El asesinato del alcalde de Uruapan, Michoacán, Carlos Manzo, ha revivido uno de los momentos más críticos de su carrera política: cuando, como diputado federal por Morena, cuestionó abiertamente la estrategia de seguridad impulsada por los expresidentes Felipe Calderón y Enrique Peña Nieto.
En un video que volvió a circular en redes sociales, se observa a Manzo visiblemente molesto desde la tribuna de la Cámara de Diputados, denunciando que la militarización iniciada en 2006 no fue una política de seguridad, sino una acción que desató la violencia en el país.
El entonces legislador recordó que la llamada “guerra contra el narcotráfico” comenzó en Michoacán, el 11 de diciembre de 2006, cuando Felipe Calderón, recién asumido como presidente, ordenó el despliegue militar bajo el Operativo Conjunto Michoacán.

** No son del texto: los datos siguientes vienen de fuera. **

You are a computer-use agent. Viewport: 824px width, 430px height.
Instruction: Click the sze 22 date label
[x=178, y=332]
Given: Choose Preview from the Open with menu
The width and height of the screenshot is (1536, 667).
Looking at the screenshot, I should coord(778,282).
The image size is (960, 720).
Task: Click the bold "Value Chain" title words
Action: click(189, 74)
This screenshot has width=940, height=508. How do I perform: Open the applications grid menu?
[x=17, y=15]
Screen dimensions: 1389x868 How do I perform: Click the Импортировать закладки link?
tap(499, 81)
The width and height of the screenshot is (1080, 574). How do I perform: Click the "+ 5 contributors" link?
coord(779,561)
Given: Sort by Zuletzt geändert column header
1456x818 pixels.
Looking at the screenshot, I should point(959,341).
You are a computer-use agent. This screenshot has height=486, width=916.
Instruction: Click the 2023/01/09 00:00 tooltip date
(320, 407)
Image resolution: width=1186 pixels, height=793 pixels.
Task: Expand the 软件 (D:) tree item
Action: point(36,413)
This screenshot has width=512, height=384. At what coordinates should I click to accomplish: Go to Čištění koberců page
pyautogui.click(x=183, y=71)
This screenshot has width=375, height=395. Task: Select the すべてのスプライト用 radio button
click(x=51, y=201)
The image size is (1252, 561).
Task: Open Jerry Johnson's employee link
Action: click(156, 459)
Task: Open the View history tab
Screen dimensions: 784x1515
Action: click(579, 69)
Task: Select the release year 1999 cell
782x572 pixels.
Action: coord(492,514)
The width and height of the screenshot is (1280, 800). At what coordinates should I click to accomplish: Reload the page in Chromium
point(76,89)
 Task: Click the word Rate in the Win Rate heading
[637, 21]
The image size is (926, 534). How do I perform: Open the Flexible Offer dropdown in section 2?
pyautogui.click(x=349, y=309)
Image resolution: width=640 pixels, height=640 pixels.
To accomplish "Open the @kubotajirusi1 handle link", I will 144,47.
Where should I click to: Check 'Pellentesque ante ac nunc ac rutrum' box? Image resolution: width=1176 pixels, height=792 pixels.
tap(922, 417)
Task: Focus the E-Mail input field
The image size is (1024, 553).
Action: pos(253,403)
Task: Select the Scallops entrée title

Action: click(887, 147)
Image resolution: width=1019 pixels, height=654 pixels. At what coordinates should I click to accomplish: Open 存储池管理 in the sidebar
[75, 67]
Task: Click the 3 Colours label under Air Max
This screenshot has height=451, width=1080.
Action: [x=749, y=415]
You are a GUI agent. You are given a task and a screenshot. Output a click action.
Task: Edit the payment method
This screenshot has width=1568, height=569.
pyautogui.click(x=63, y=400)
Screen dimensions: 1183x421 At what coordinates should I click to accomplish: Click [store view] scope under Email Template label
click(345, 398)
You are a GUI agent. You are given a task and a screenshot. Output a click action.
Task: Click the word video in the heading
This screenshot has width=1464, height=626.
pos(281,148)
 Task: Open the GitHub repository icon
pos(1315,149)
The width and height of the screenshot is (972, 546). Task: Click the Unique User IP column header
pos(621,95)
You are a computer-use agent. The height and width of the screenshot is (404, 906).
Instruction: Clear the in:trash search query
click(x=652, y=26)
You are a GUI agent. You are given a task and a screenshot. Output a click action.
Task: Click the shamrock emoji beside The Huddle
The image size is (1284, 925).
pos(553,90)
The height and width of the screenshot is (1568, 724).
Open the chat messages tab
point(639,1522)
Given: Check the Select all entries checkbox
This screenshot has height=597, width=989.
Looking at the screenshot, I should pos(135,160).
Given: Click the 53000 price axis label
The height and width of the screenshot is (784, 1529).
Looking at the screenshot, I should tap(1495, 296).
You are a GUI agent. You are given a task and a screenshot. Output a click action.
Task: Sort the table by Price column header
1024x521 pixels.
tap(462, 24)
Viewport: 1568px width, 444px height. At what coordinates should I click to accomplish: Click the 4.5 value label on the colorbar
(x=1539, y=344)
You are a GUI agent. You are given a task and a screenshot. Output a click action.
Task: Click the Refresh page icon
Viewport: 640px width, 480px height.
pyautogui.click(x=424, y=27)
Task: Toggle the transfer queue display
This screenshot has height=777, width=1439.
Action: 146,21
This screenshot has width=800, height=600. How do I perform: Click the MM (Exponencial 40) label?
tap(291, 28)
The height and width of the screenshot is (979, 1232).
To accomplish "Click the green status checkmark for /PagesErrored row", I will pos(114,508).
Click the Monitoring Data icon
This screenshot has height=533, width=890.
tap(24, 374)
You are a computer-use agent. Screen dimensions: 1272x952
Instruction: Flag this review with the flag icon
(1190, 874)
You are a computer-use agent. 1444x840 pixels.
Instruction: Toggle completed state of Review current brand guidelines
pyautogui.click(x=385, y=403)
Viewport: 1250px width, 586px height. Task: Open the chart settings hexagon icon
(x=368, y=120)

Según Manzo, aquella decisión no buscaba proteger a los ciudadanos, sino atender intereses de grupos criminales y políticos.
De acuerdo con su intervención, Calderón habría actuado con complicidad hacia los cárteles, al permitir que el Ejército interviniera en tareas civiles sin un plan de justicia social ni de fortalecimiento institucional. Para Manzo, esa política fue el punto de partida de la violencia que ha marcado a Michoacán durante casi dos décadas.
Además, el morenista cuestionó la legitimidad del gobierno de Calderón, recordando que su llegada al poder en 2006 estuvo rodeada de acusaciones de fraude electoral. Para el entonces diputado, la “guerra contra el narco” fue también una forma de legitimar un mandato debilitado por la falta de respaldo popular.
Crítica a Peña Nieto y las autodefensas
En el mismo discurso, Carlos Manzo también arremetió contra el expresidente Enrique Peña Nieto, al considerar que su administración repitió los errores de Calderón. Según señaló, la creación de autodefensas y el envío de un comisionado federal a Michoacán no resolvieron la violencia, sino que profundizaron la división y la desconfianza en las instituciones.
Manzo comparó esa política con estrategias aplicadas en otros países latinoamericanos, las cuales —dijo— terminaron empoderando a grupos armados irregulares y debilitando al Estado. A su juicio, Peña Nieto optó por improvisar y maquillar los resultados, sin atender las verdaderas causas sociales del crimen organizado.
Un discurso que vuelve a resonar
Hoy, tras su asesinato, las palabras de Carlos Manzo han adquirido un nuevo significado. Su crítica a los gobiernos anteriores refleja una visión que exigía un cambio profundo en las políticas de seguridad, priorizando el bienestar de la población por encima de la confrontación armada.
El exdiputado, que formó parte de la LXV Legislatura de la Cámara de Diputados por Morena entre 2021 y 2024, mantenía una postura firme contra la militarización, defendiendo que la paz debía construirse desde la justicia social, no desde la guerra.